Black & White, 80 minutes

Grade: C-

Back in the 1940's, Ida Lupino was "the poor man's Bette Davis (her words not mine)," but as such she managed to work with directors like Michael Curtiz, Raoul Walsh, and Nicholas Ray, and she was even able to snag lead billing over Humphrey Bogart in High Sierra. Quite impressive for such a B level actress. At the end of the '40's she became fed up with the studio system, and decided to put her talents behind the camera, one of the few women at the time to do so, or should I say, be able to. Working closely with her ex-husband Collier Young, Lupino focused on serious minded issues, such as rape and adultery, and managed to construct a small handful of films that have seemingly faded from the memories of critics and film buffs around the world. I can't exactly speak about her other directorial outings, but if The Bigamist is any indication as to what else she has to offer, it's not hard to see why. This is a banal, muddled, self-conscious mess of a film that isn't even worth viewing, let alone remembering.

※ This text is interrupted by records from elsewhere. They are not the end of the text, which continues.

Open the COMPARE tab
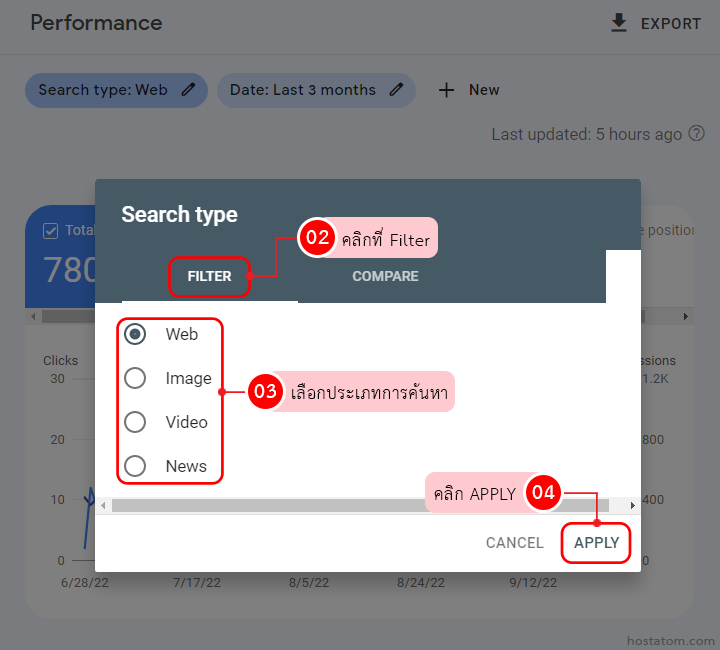 (x=385, y=276)
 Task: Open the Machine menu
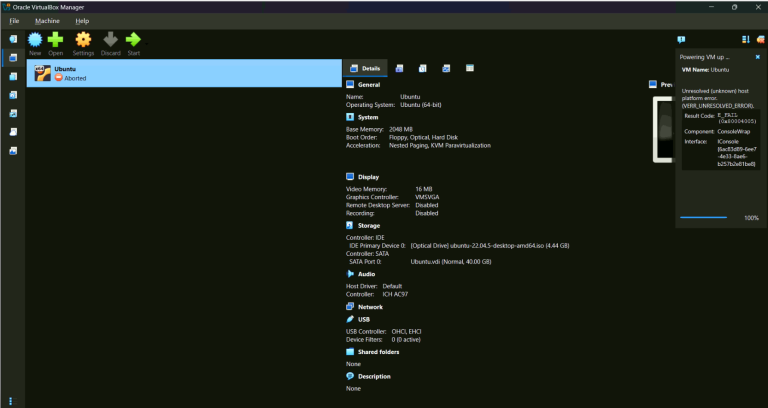pyautogui.click(x=47, y=20)
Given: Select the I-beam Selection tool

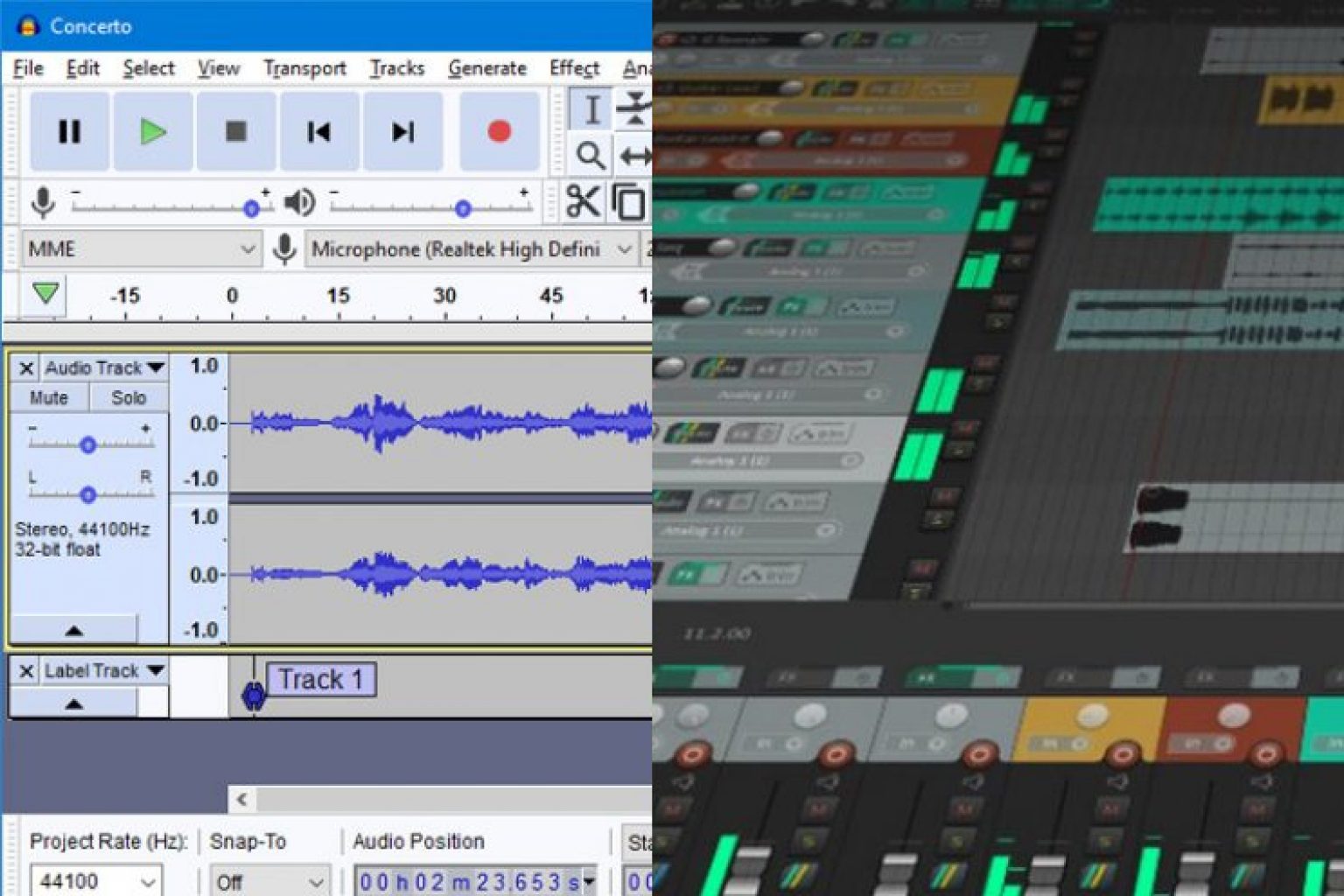Looking at the screenshot, I should [592, 110].
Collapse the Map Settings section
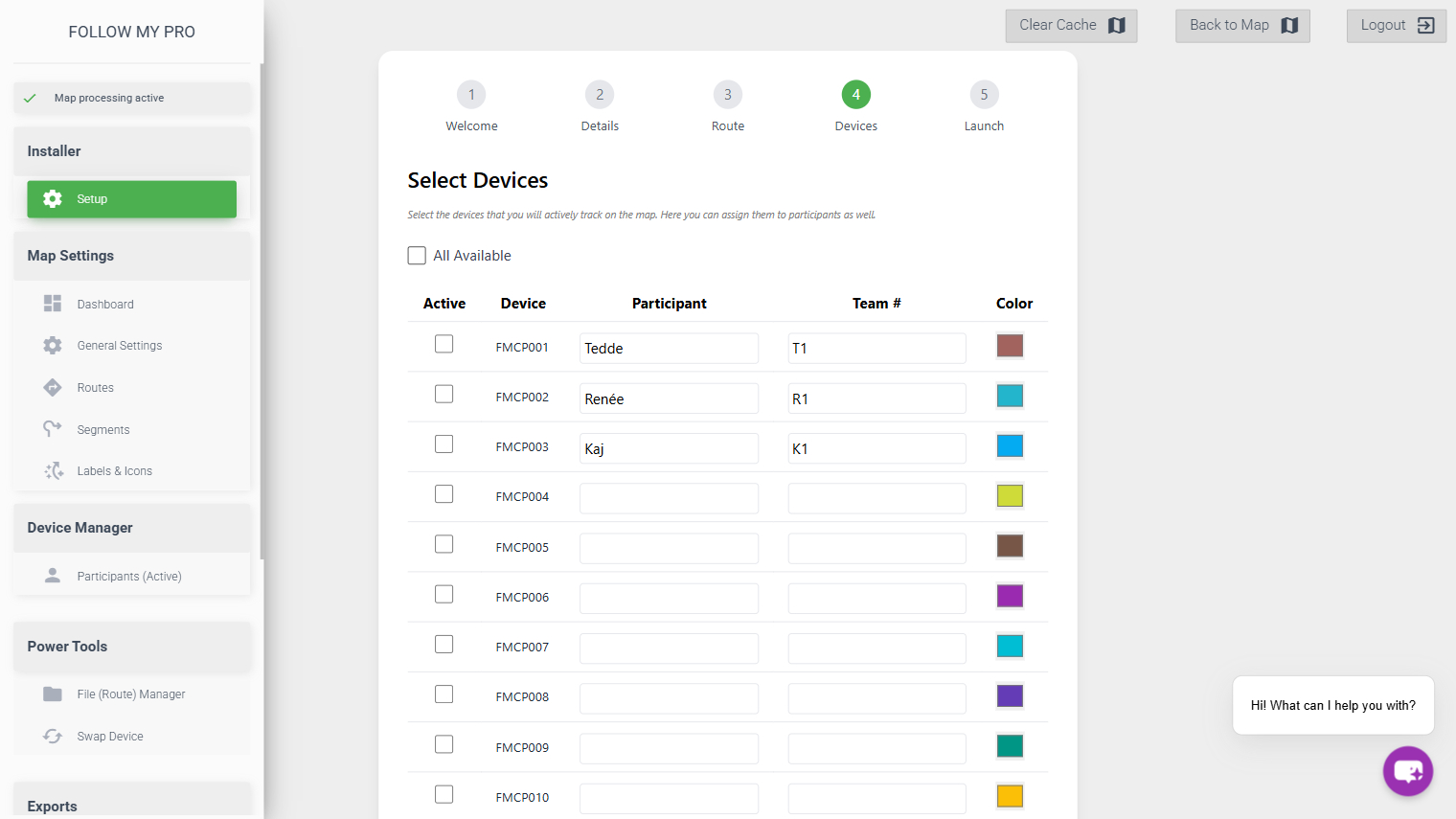This screenshot has width=1456, height=819. pos(132,256)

Our story focuses on traveling salesman Harry Graham (Edmond O'Brien), the bigamist of the title. As the film opens, Harry and Eve (the lovely Joan Fontaine), his wife of eight years, are trying to adopt a child. The process is going well, and all looks to be peaches and cream for the Grahams until Mr. Jordan (Edmund Gwenn), the head of the adoption agency, informs them that their personal lives are now subject to the utmost amount of scrutiny, right down to the smallest detail. Now, anyone with the smallest notion of adopting a child knows this fact, but somehow it slips Harry's mind, and he's more than a little flustered about it. The music swells, the camera pushes in on Harry's face, and we get the overwhelming feeling that this guy is tangled up in some bad business. Harry attempts to play it cool, but Jordan isn't having it, he's let a child go to a bad set of parents before, and he isn't about to make the same mistake twice. Harry heads out of San Francisco for a business venture in Los Angeles with Jordan snapping at his heels. Jordan pokes his nose around town, asking questions, and he finally catches Harry's scent. He finds Harry residing in a small house that just happens to have a baby wailing in one of the bedrooms. Caught red handed, Harry relays his story to Jordan, and us, through flashback. We get all the sordid details about how Harry, traveling between San Fran and L.A. so much, became increasingly lonely, and accidentally fell in love with a waitress named Phyllis (Lupino). Their sideline romance eventually results in an accidental marriage, and accidental child. Having neither the balls, nor the common decency, nor even the dignity to tell either woman about the other, he now faces a quagmire. Will he somehow fix the problems he's caused? Will he essentially ruin the lives of everyone involved? Will you care either way? I sure as hell didn't.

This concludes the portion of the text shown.